## What needs to be done:
Only the lines below from the one containing "Instruction: Reload the" to the one containing "Given: Click the purple h logo watermark" should be repeated, both included and unchanged.

(Items from a data source)
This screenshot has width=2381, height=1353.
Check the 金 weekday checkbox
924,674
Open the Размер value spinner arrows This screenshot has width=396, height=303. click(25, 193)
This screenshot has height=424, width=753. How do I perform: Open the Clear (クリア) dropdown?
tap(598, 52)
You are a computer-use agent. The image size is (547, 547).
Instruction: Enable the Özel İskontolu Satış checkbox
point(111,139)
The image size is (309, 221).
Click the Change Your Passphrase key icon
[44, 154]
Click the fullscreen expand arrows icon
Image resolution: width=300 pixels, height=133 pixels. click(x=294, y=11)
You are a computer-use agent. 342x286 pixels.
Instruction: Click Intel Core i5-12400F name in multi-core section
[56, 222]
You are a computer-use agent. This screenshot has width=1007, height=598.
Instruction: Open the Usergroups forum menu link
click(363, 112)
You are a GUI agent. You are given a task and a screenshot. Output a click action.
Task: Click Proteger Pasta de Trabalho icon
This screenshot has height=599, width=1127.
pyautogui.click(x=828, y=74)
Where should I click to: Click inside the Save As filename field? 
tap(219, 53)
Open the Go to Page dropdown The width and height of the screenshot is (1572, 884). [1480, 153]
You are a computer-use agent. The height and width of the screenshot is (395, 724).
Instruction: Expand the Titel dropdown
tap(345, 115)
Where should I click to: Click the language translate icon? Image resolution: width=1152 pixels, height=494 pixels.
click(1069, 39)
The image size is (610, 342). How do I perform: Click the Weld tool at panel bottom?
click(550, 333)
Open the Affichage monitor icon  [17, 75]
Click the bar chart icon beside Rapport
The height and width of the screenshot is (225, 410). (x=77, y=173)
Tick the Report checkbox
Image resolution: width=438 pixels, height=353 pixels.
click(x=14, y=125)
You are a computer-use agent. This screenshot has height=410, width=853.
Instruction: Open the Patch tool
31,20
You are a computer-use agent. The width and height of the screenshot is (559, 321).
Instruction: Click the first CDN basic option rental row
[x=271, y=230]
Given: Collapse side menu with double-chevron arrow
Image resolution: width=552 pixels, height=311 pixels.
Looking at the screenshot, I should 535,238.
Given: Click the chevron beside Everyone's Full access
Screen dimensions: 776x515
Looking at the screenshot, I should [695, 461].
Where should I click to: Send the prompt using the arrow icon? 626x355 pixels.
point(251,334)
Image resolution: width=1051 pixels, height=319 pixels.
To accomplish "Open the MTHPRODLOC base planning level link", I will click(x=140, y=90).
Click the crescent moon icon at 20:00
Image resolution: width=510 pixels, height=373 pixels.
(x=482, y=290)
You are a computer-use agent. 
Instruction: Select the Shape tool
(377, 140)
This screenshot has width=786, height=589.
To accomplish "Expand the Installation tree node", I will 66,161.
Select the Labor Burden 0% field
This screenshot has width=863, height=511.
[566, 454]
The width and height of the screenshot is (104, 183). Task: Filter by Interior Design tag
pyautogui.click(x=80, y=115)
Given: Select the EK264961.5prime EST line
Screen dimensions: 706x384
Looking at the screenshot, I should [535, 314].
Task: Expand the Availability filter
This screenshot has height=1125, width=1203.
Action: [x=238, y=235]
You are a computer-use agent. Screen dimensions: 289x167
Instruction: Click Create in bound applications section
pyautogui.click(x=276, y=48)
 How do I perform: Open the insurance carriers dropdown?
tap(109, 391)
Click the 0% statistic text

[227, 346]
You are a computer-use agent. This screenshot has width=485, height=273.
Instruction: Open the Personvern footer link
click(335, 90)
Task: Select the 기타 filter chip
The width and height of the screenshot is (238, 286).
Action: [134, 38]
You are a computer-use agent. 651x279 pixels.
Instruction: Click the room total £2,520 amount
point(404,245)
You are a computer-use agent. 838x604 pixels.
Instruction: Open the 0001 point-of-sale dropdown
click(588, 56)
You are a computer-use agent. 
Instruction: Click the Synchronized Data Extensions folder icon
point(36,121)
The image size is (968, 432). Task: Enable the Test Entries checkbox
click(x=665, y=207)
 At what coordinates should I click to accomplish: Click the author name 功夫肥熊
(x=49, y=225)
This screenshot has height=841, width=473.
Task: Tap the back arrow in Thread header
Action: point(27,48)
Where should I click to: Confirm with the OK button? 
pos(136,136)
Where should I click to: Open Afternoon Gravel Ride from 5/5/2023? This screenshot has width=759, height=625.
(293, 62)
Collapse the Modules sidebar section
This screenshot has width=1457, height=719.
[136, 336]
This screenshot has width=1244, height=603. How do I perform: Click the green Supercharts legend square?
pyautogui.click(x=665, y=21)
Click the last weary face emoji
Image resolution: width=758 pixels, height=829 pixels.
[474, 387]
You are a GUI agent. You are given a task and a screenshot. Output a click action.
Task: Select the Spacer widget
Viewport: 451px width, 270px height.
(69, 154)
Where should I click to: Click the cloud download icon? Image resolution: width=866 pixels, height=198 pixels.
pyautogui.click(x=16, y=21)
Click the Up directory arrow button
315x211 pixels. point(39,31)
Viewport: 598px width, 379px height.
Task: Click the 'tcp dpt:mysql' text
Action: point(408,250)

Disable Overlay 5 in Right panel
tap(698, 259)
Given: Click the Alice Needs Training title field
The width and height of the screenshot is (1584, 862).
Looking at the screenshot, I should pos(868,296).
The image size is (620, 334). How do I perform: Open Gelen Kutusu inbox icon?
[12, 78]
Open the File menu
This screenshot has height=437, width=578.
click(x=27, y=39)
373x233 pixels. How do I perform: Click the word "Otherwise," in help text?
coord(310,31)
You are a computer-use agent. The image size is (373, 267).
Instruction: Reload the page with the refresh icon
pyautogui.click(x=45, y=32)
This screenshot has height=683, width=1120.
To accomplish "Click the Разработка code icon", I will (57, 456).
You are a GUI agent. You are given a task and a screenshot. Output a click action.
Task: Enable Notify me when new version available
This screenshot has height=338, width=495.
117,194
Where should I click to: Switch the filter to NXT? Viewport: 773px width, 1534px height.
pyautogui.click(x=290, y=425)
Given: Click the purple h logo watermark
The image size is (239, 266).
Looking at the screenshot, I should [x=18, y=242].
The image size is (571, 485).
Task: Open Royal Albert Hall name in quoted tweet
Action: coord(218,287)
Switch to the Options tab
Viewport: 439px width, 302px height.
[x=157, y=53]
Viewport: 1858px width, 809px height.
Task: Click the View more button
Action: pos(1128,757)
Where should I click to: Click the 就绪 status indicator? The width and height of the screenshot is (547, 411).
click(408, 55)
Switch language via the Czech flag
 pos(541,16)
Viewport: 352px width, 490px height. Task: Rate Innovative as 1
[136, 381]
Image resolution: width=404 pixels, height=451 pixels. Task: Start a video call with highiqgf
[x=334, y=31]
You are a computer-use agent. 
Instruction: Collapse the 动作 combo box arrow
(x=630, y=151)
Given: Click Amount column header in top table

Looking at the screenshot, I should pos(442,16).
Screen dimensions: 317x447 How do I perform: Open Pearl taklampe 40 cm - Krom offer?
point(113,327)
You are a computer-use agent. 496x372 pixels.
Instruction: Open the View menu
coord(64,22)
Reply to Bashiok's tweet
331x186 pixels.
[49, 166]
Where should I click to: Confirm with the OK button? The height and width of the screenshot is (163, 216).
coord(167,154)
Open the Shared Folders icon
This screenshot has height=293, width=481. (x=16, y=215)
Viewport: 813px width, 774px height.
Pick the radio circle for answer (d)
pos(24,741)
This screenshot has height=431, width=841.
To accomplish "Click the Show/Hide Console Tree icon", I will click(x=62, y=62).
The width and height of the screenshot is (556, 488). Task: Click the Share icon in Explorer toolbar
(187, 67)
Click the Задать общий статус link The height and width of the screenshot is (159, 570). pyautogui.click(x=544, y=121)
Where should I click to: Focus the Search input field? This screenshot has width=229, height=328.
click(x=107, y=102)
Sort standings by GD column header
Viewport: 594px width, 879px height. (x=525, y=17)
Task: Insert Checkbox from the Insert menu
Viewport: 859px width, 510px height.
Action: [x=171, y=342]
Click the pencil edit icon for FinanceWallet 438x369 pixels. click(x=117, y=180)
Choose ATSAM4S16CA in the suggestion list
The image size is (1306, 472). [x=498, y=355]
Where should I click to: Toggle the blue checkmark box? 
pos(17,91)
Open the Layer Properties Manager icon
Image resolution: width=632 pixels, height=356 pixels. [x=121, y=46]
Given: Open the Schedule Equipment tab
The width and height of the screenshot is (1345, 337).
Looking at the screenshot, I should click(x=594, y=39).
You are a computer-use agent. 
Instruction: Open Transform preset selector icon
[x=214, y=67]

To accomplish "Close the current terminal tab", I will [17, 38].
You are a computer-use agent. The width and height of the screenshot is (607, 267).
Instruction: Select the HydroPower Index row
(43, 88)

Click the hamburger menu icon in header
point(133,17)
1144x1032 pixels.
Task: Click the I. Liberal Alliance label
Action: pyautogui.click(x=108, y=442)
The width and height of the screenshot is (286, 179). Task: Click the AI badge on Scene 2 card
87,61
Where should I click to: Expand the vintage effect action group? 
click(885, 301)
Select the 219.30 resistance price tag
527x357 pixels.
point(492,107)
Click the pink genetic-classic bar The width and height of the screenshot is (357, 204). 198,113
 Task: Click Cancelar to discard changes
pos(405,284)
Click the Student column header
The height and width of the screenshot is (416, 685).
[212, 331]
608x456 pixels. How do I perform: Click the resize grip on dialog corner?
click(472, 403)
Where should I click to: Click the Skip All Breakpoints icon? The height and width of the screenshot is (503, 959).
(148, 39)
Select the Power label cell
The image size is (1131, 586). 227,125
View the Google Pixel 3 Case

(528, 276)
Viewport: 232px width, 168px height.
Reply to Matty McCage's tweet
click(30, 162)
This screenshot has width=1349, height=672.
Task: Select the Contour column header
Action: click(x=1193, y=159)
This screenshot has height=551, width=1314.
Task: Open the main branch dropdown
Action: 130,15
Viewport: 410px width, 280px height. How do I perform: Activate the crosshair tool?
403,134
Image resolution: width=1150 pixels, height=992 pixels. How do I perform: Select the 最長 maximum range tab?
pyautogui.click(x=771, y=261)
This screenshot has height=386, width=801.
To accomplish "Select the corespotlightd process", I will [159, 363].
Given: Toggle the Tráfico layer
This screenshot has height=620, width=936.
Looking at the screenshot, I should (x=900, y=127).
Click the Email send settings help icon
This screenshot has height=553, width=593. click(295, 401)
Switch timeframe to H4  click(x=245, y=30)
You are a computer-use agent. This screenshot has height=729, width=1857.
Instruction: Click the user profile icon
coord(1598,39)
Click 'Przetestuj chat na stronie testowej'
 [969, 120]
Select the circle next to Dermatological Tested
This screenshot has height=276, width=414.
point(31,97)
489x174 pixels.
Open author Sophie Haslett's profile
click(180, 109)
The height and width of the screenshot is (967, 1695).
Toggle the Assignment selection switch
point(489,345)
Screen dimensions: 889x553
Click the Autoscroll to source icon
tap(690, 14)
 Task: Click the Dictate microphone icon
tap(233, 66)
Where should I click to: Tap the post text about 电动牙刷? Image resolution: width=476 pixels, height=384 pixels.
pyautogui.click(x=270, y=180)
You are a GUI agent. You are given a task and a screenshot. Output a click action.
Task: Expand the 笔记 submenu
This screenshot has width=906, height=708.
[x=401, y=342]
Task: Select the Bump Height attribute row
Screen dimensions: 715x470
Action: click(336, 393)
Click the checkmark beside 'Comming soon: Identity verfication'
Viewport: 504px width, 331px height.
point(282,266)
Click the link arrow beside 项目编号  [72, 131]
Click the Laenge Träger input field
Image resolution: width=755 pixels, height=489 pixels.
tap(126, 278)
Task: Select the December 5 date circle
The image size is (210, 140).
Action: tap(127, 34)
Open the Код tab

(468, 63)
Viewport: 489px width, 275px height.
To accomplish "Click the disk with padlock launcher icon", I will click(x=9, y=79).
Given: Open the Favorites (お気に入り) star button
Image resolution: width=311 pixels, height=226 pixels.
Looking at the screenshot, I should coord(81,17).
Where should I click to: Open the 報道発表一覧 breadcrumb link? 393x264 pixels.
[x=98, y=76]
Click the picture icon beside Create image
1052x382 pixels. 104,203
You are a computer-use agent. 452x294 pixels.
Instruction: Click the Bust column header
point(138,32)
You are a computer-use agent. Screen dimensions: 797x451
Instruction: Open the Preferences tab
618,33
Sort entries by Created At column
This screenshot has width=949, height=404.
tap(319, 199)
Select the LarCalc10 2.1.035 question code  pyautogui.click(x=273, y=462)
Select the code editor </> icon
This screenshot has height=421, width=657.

## Response below:
Instruction: Reload the page with the refresh icon
pyautogui.click(x=45, y=32)
This screenshot has height=683, width=1120.
To accomplish "Click the Разработка code icon", I will (57, 456).
You are a GUI agent. You are given a task and a screenshot. Output a click action.
Task: Enable Notify me when new version available
This screenshot has height=338, width=495.
117,194
Where should I click to: Switch the filter to NXT? Viewport: 773px width, 1534px height.
pyautogui.click(x=290, y=425)
Given: Click the purple h logo watermark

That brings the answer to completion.